Cuba era su propiedad, pero ¡qué propiedad! ¡Y cómo la transformó! Antes de que Castro tomara el poder en enero de 1959 Cuba era de poco interés para gente de fuera a no ser que fuesen importadores de tabaco o de azúcar, mafiosos estadounidenses huyendo de la ley o turistas estadounidenses con impulsos libertinos buscando escapar del puritanismo de su país. Después de su triunfo, Castro exportó la revolución armada a media América Latina, inspiró a la izquierda en todos los países donde no gobernaba el comunismo, envió un enorme ejército a luchar en África y, con la ayuda de sus amigos soviéticos, acercó al mundo entero como nunca a la posibilidad del aniquilamiento nuclear.Miembros del Partido manifiestamente inteligentes, políticamente sofisticados en sus análisis de lo que pasaba fuera de su país, temblaban ante la mera mención del Comandante, temiendo que un irreverente sujeto del imperio anglosajón les pusiera en aprietos con alguna herejía que cuestionara la omnisciencia de su amo. Todo era discutible menos Castro, cuya palabra y doctrina ni él (el hombre más ensimismado del mundo) ni nadie cuestionaban. Cada discurso era una encíclica. Cuando abría la boca tenía la última palabra sobre todo lo que ocurría bajo el cielo cubano, desde la salud hasta la educación, el deporte, la guerra, la paz y la política agraria.

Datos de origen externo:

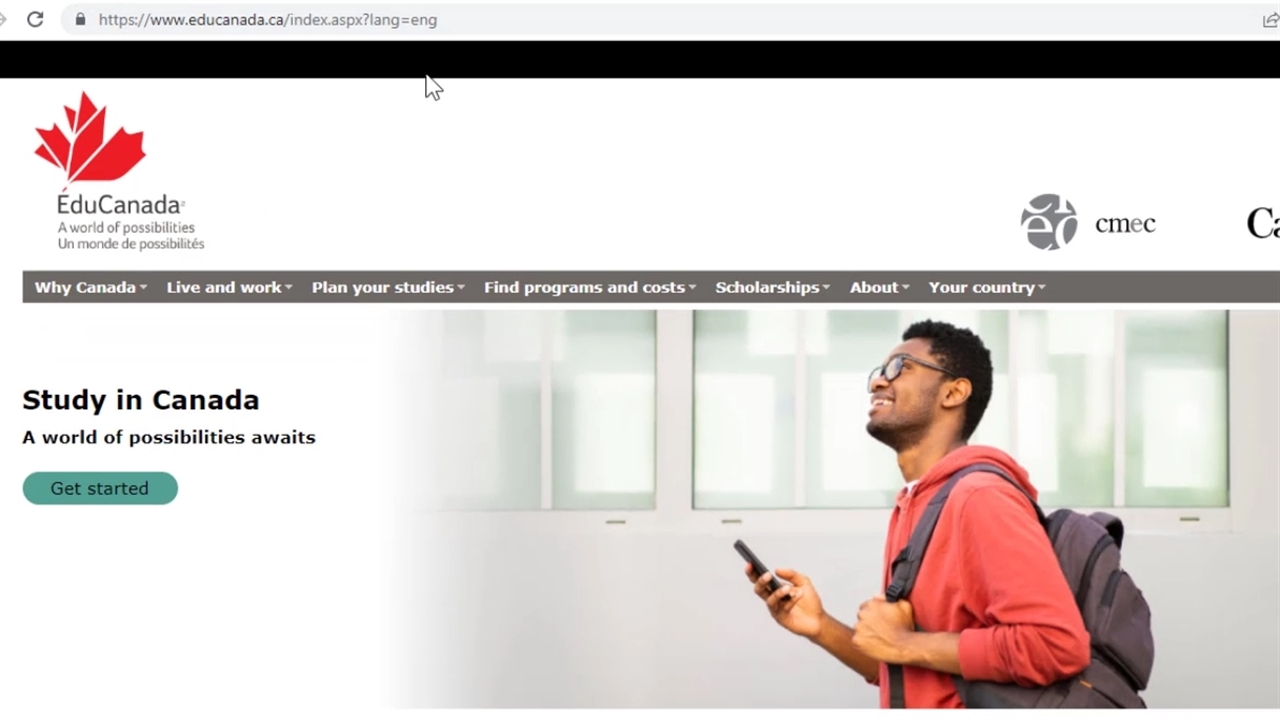Expand the Plan your studies dropdown
This screenshot has height=720, width=1280.
pyautogui.click(x=388, y=287)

Todo lo cual me parecía difícil de creer estando en Cuba, viendo los pocos coches que transitaban por las maltrechas calles, lo limitada que era la dieta de los cubanos, lo humildes que eran sus hogares. Pero también vi que a cambio de someterse a la voluntad de su Luis XIV tropical (“el Estado soy yo”), y a diferencia de lo que veía en todos los demás países latinoamericanos, nadie pasaba hambre; la salud era gratis y de alta calidad para todos; el sistema de educación era admirable. Recuerdo haber pasado toda una noche caminando por La Habana con media docena de profesores jóvenes. Intimidado por la amplitud de sus conocimientos, se me ocurrió cambiar el tema a la literatura inglesa, lo que había estudiado en la universidad, pero ahí también me tuve que rendir una vez que se pusieron a hablar de la poesía de Ezra Pound.
Eso sí, hablar con ellos de Fidel: verboten. Salvo, en todo el tiempo que pasé en Cuba, con un joven de unos 24 años que me citó en un lugar secreto y que luego me dijeron que era hijo del Che Guevara. “Lo que sufro y lo que sé que no quiero”, me confesó, “es que me impongan límites a la imaginación”.

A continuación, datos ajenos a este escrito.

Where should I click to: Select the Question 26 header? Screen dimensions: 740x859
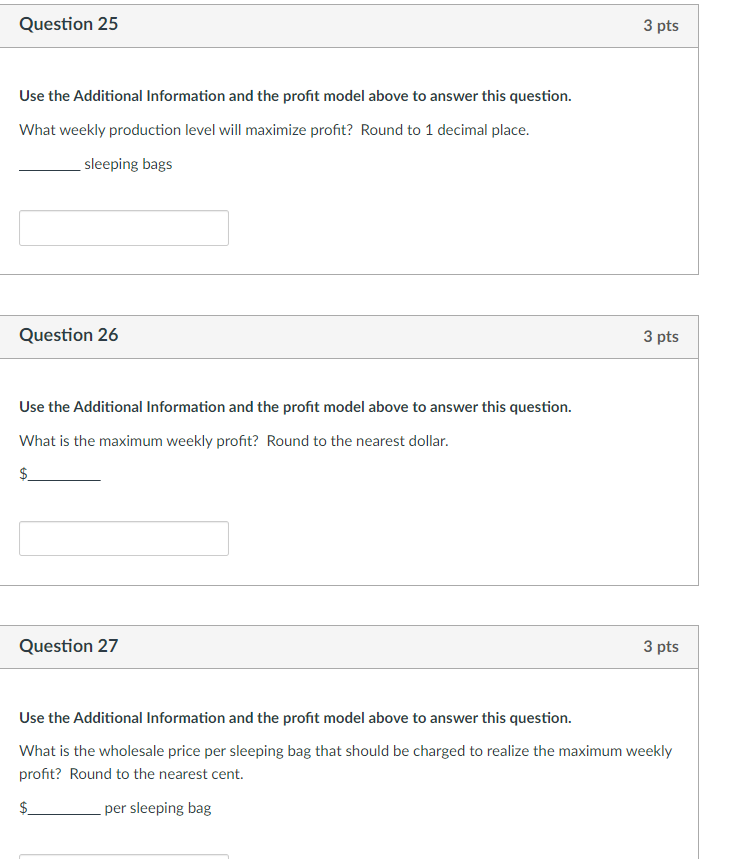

¿Un dictador? Sí. ¿Brutal? Sí. Pero también un líder con una visión generosa de lo que debería ser la humanidad, inspirada en lo mejor de aquella enseñanza cristiana a la que se refirió en aquel último texto que publicó. Ahí también citó con aprobación una frase de la Declaración Universal de Derechos Humanos: “Todos los hombres nacen libres e iguales en dignidad y derechos”. Castro, en realidad, no tuvo igual, por más que predicara la igualdad. Para bien o, según el punto de vista, para mal, todos los líderes políticos de hoy, empezando por el futuro presidente de EE UU, son unos pigmeos.El único cubano que no se los tuvo que imponer fue el propio Castro. Fue un personaje casi de ficción. Piense lo que uno piense de su ideología o de su sistema de gobierno, lo que nadie puede dudar es que fue un coloso en el escenario mundial, heroico en su narcisismo y en su hambre de poder, sin duda, pero también un líder luminoso, un hombre audaz, un genio de la persuasión política que supo en sus entrañas, como Napoleón o las grandes figuras de la mitología griega, que había nacido para la grandeza.